The classification error can also substantially affects the coverage probability of the naive confidence interval δ̂₁ ± s₁Z_α_/2. Similar to the derivation of (14), we obtain

Pr ({\hat{δ}}_{1} - s_{1} Z_{α / 2} \leq δ_{1} \leq {\hat{δ}}_{1} + s_{1} Z_{α / 2}) = Φ (ϒ_{1} + Z_{α / 2}) - Φ (ϒ_{1} - Z_{α / 2}),

where

ϒ_{1} = \frac{(1 - τ_{1}) γ}{{(\frac{ν_{11}^{2}}{λ_{11} ξ_{M} N} + \frac{ν_{10}^{2}}{λ_{10} ξ_{M} N})}^{1 / 2}} .

Again, in the presence of classification error, the coverage probability is always smaller, and often substantially so, than the nominal level of 1 − α; it approaches to zero if N → ∞.

4.2. Correction for Classification Error

Similar to (12), we can show that

E ({\hat{δ}}_{0}) - (1 - τ_{0}) δ_{1} + τ_{0} δ_{0}, VAR ({\hat{δ}}_{0}) \approx \frac{ν_{01}^{2}}{λ_{01} (1 - ξ_{M}) N} + \frac{ν_{00}^{2}}{λ_{00} (1 - ξ_{M}) N} .

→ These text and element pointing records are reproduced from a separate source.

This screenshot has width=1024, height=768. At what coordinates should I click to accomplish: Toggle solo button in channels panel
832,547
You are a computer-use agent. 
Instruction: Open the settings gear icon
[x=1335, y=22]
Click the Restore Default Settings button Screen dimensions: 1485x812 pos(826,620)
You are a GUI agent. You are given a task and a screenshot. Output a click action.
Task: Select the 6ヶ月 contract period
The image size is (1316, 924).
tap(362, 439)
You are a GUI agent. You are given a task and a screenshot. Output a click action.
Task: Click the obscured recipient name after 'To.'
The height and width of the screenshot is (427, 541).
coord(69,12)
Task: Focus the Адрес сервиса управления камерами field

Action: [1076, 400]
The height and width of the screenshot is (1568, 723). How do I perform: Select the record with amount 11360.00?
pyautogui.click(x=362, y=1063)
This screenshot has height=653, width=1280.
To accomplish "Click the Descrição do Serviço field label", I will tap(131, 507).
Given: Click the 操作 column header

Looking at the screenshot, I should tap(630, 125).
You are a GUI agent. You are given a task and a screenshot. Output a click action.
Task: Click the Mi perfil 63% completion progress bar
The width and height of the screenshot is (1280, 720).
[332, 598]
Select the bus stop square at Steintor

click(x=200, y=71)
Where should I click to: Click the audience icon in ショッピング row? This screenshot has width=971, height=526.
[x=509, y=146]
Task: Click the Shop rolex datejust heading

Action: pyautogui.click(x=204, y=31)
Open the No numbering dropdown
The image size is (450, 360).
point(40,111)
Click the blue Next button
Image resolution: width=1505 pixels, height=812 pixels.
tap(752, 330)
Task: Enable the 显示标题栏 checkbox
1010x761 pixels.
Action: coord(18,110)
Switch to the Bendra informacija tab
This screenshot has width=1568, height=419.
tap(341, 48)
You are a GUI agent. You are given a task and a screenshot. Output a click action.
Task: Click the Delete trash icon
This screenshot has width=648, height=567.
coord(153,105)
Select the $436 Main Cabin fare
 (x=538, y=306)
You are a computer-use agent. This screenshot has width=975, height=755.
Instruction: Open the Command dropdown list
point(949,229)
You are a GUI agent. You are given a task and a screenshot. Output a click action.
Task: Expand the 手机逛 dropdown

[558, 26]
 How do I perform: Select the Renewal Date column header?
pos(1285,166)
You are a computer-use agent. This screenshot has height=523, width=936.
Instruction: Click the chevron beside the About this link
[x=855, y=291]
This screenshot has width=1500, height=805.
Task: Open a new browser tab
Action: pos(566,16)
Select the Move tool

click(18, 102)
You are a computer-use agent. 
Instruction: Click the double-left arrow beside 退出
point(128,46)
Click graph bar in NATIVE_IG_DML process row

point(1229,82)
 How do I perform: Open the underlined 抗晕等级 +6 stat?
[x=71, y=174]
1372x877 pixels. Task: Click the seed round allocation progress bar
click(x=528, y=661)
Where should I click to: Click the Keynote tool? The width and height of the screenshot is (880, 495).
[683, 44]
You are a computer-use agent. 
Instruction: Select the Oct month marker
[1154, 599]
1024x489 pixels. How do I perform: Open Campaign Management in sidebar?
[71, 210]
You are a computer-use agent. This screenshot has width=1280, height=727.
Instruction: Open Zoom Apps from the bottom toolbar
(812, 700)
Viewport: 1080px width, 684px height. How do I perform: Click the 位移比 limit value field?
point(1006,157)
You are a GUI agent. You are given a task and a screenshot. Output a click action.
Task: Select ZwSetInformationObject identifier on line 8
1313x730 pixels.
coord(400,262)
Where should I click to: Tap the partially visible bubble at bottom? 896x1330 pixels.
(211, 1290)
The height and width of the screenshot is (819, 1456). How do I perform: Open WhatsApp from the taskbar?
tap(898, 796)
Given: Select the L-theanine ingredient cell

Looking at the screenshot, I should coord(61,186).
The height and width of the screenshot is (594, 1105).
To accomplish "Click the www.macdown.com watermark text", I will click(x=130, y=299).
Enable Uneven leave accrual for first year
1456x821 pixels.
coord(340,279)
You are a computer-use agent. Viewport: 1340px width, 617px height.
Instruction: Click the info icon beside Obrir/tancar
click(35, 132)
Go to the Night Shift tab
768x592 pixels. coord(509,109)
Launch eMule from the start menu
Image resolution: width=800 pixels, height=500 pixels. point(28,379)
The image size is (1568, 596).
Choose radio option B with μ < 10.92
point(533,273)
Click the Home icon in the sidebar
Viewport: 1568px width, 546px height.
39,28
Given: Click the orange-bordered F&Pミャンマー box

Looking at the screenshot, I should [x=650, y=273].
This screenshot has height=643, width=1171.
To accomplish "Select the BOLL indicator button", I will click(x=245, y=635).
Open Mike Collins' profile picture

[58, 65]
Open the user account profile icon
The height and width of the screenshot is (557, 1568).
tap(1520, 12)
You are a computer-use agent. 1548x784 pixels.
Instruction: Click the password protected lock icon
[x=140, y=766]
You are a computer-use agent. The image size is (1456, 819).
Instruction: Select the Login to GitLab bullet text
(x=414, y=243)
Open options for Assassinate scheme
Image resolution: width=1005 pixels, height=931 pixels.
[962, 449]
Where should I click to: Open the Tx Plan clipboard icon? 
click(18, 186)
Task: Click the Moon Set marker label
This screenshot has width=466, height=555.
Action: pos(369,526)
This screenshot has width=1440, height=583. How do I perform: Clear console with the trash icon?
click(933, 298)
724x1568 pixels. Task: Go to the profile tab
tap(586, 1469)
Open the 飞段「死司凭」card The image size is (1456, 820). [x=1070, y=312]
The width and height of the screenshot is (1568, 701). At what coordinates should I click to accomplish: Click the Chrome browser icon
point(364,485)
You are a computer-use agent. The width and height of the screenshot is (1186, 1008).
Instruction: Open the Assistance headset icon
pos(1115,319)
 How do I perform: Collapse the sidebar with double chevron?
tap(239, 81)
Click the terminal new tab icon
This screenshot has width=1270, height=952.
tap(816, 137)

Therefore, unbiased estimates $δ_{g}^{*}$ of δ_g can be obtained by solving the following equations:

{\begin{cases} {\hat{δ}}_{1} = τ_{1} δ_{1}^{*} + (1 - τ_{1}) δ_{0}^{*}, \\ {\hat{δ}}_{0} = (1 - τ_{0}) δ_{1}^{*} + τ_{0} δ_{0}^{*} . \end{cases}

It follows that

δ_{1}^{*} = \frac{τ_{0} {\hat{δ}}_{1} - (1 - τ_{1}) {\hat{δ}}_{0}}{τ_{1} τ_{0} - (1 - τ_{1}) (1 - τ_{0})}, δ_{0}^{*} = \frac{τ_{1} {\hat{δ}}_{0} - (1 - τ_{0}) {\hat{δ}}_{1}}{τ_{1} τ_{0} - (1 - τ_{1}) (1 - τ_{0})} .

The variance $VAR (δ_{1}^{*})$ of the unbiased estimator δ₁^* is approximately

\frac{τ_{0}^{2} {ν_{11}^{2} / (λ_{11} ξ_{M} N) + ν_{10}^{2} / (λ_{10} ξ_{M} N)} + {(1 - τ_{1})}^{2} [ν_{01}^{2} / {λ_{01} (1 - ξ_{M}) N} + ν_{00}^{2} / {λ_{00} (1 - ξ_{M}) N}]}{{τ_{1} τ_{0} - (1 - τ_{1}) (1 - τ_{0})}^{2}},

which can be estimated consistently by

\hat{VAR} (δ_{1}^{*}) = \frac{τ_{0}^{2} ({\hat{σ}}_{11}^{2} / N_{11} + {\hat{σ}}_{10}^{2} / N_{10}) + {(1 - τ_{1})}^{2} ({\hat{σ}}_{01}^{2} / N_{01} + {\hat{σ}}_{00}^{2} / N_{00})}{{τ_{1} τ_{0} - (1 - τ_{1}) (1 - τ_{0})}^{2}} .

Note that in large sample $(δ_{1}^{*} - δ_{1}) / {\hat{VAR} (δ_{1}^{*})}^{1 / 2} ~ N (0, 1)$ . Therefore, the error-adjusted confidence interval of δ₁ with limits $δ_{1}^{*} \pm Z_{α / 2} {\hat{VAR} (δ_{1}^{*})}^{1 / 2}$ has asymptotic coverage probability of 1 − α. Furthermore, the error-adjusted test that rejects H₀₁ : δ₁ = 0 if $∣ δ_{1}^{*} ∣ / {\hat{VAR} (δ_{1}^{*})}^{1 / 2} > Z_{α / 2}$ has type I error approximately α, regardless of the value of δ₀. The power is given by $Φ [δ_{1} / {VAR (δ_{1}^{*})}^{1 / 2} - Z_{α / 2}]$ .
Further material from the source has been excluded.